Il y a une forme d’ « habituation hédonique » aux choses qui nous rendent heureux, particulièrement par rapport à l’acquisition de biens matériels (on sait d’ailleurs qu’au-delà d’un certain salaire son augmentation ne nous satisfait quasiment plus, alors pourquoi toujours vouloir gagner plus ?).

40% de notre bonheur dépend donc de nous ! C’est une bonne nouvelle de savoir qu’on a une marge de manœuvre assez conséquente, mais comment s’y prendre ?

La première chose essentielle est de bien se connaître et d’apprendre à s’accepter. Savoir s’accepter tel que l’on est constitue un bon rempart contre la fragilisation narcissique que peuvent occasionner la comparaison et la compétition  dans nos sociétés de plus en plus axées sur l’image et la réussite matérielle. Les chercheurs ont montré d’ailleurs que les  gens se disent moins heureux dans les sociétés inégalitaires que dans celles où la pyramide sociale est plus aplatie (comme dans les pays nordiques ou en Asie).

Ensuite avoir une vie riche en lien social, connectée à la nature, et à laquelle on peut donner du sens, nous rend plus heureux.
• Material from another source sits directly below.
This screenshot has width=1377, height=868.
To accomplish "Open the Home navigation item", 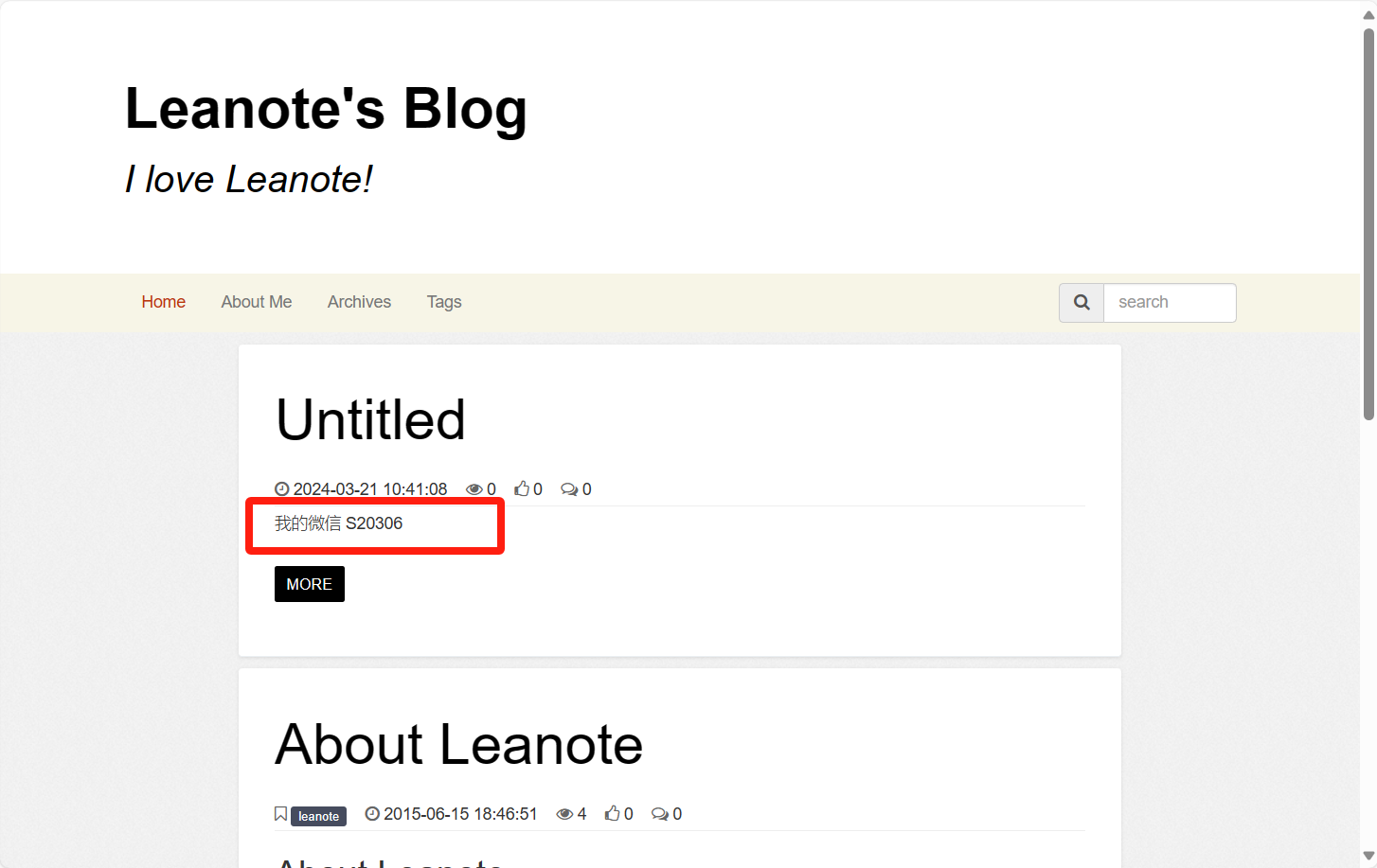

Tout ceci étant renforcé si on s’exerce à la « gratitude » pour les choses qu’on a (au lieu d’être toujours dans l’anticipation des choses qu’on voudrait avoir).

Si 40% de notre bonheur peut être impacté par la manière dont nous pensons, nous ressentons et nous nous comportons, alors comprendre davantage comment fonctionne notre cerveau en vaut la peine ! J’essaierai d’apporter ma contribution au fil des pages de ce blog à travers plusieurs grilles de lecture pluridisciplinaires, au croisement entre neurosciences et sciences sociales.

Des milliards sont dépensés chaque année en livres et formations de développement personnel pour comprendre la complexité humaine et tenter d’aller mieux ! Je vous partagerai mon avis sur ce qui est devenu une industrie du bonheur qui peut rendre paradoxalement parfois plus malheureux ! L’injonction à « se réaliser », à découvrir son « vrai moi », à penser toujours « positif », à développer ce que certains gourous appellent un « pouvoir illimité » est bien le symptôme d’une société occidentale et d’une époque.